## 提示文

┄┄┄┄┄┄

INSTRUMENTATION


INSTRUMENTATIONdiceworks

instruments
[INSTRUMENTATIONS] 
 作曲された曲に対してどんな楽器を割り当てるかという問題は、「アレンジ」のカテゴリに属するテーマですが、アレンジには楽器の割り当て以外にも音の動かし方や楽曲構成、方向性や機能といった複雑な問題も含まれますので、ここでは具体的な楽器の使い方、楽器編成に注目して考察してみたいと思います。
 
CONTENTS
 
POPULAR MUSIC INSTRUMENTATIONS ポピュラーミュージック楽器編成の概要
 20世紀ー現代までに発達したポピュラーミュージックの特徴とは、すごくおおざっぱにいえば、19世紀までに西洋音楽を中心に培われた複雑豊富な音楽要素を高度に単純化、抽象化し、誰にでも親しみやすいようにシンプルに凝縮させた形式にあると言えます。理論、楽器編成、曲の長さ、楽譜上での表現など様々な領域において何らかの単純化が進んだのです。例えば、
 
・華麗なハーモニーと旋律的要素はコード進行とひとつのメインメロディに分割され、
・何人何十人もの奏者を必要とする楽器群は、リズム、ベース、コード、メロディの役割を担うものに絞られて小編成化が進み、
・一曲何十分もかかっていたのが数分にまで圧縮され、
・長大で余白の少ない楽譜は、メロディとコードシンボルのみか、それにいくつかの楽器を足して省略記号を多用しただけの見やすいものに・・・
 
なっていきました。

┄┄┄┄┄┄

## データ抜粋
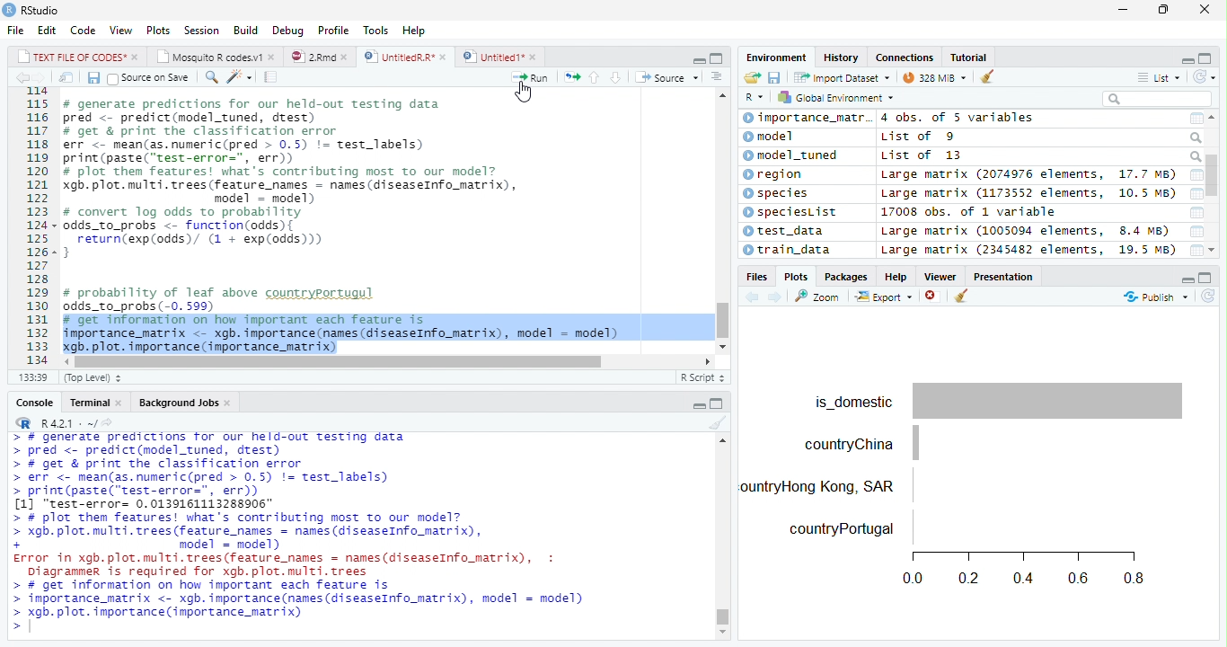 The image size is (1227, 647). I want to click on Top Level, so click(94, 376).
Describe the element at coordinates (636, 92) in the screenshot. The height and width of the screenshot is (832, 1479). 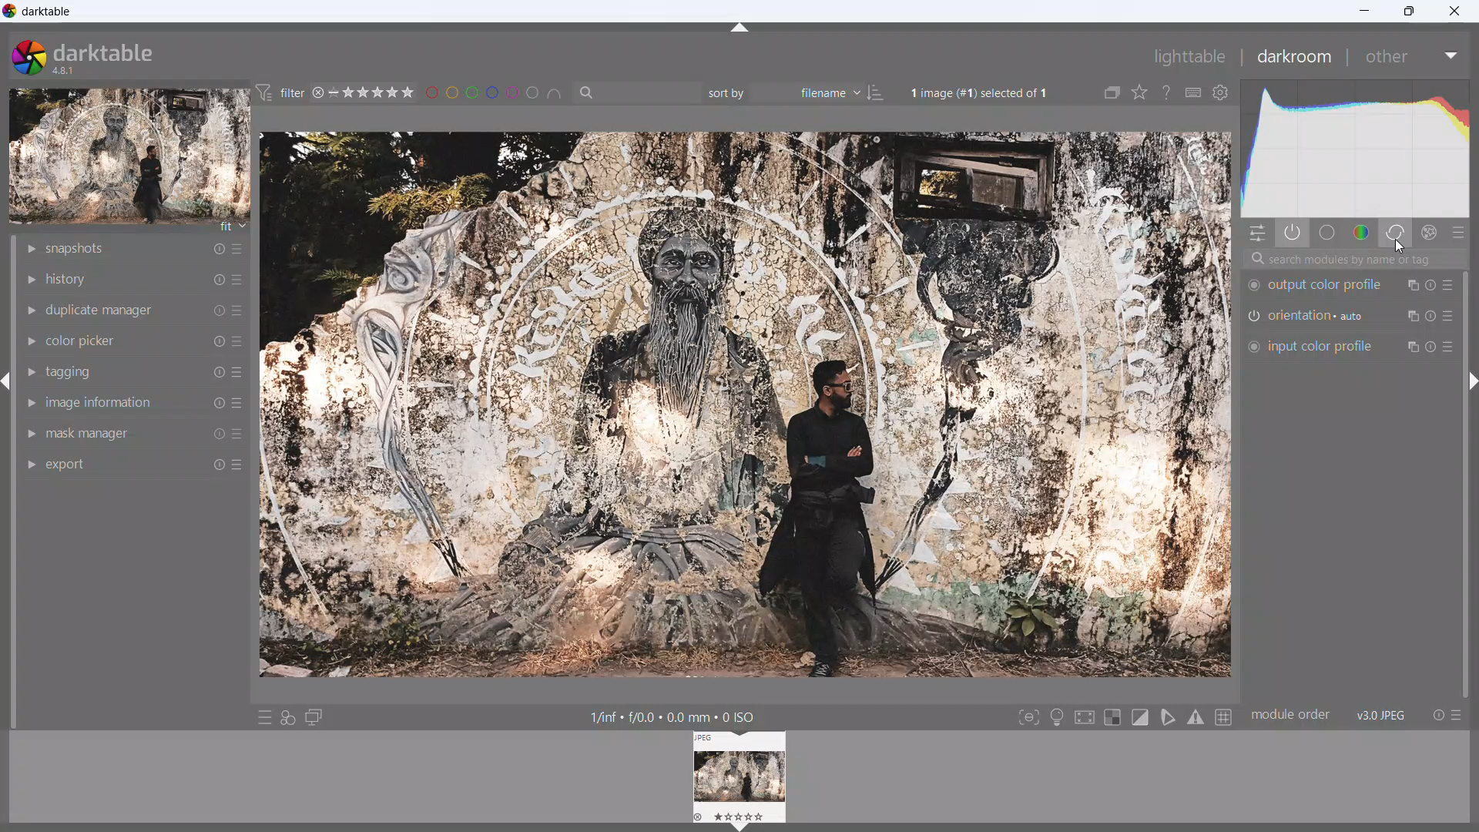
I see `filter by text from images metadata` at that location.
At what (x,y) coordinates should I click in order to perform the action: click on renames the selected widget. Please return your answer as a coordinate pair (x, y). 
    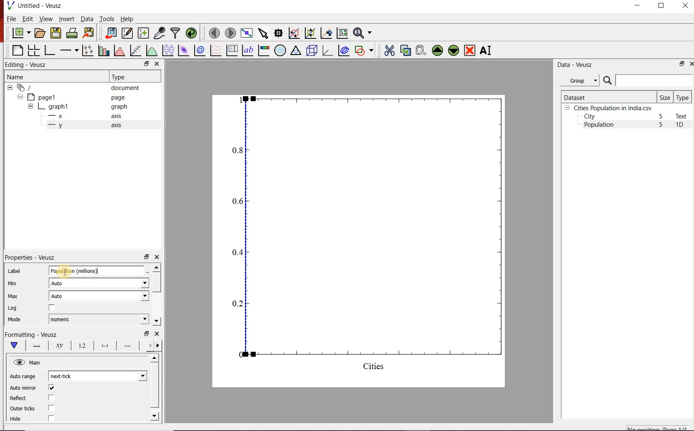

┄┄┄┄┄┄

## 必要な作業
1. 次の(a)〜(c)が楽器編成の文章の内容と合うかどうかを、それぞれ「はい」か「いいえ」で答え、判断の根拠となる本文の語句をそのまま引用せよ。
(a) ポピュラーミュージックでは、一曲の長さが数分にまで圧縮された。
(b) この文章は、楽曲構成を中心に考察するとしている。
(c) 楽器群は、リズム、ベース、コード、メロディの役割を担うものに絞られた。
2. 楽器編成の文章のうち、「INSTRUMENTATIONdiceworks」を含む語句から書き出し、「て考察してみたいと思います。」の後で止めて、その部分をそのまま書き写せ。

## 解答一覧
1.
(a) はい 「一曲何十分もかかっていたのが数分にまで圧縮され」
(b) いいえ 「ここでは具体的な楽器の使い方、楽器編成に注目して考察してみたいと思います」
(c) はい 「リズム、ベース、コード、メロディの役割を担うものに絞られて小編成化が進み」

2.
INSTRUMENTATIONdiceworks

instruments
[INSTRUMENTATIONS] 
 作曲された曲に対してどんな楽器を割り当てるかという問題は、「アレンジ」のカテゴリに属するテーマですが、アレンジには楽器の割り当て以外にも音の動かし方や楽曲構成、方向性や機能といった複雑な問題も含まれますので、ここでは具体的な楽器の使い方、楽器編成に注目して考察してみたいと思います。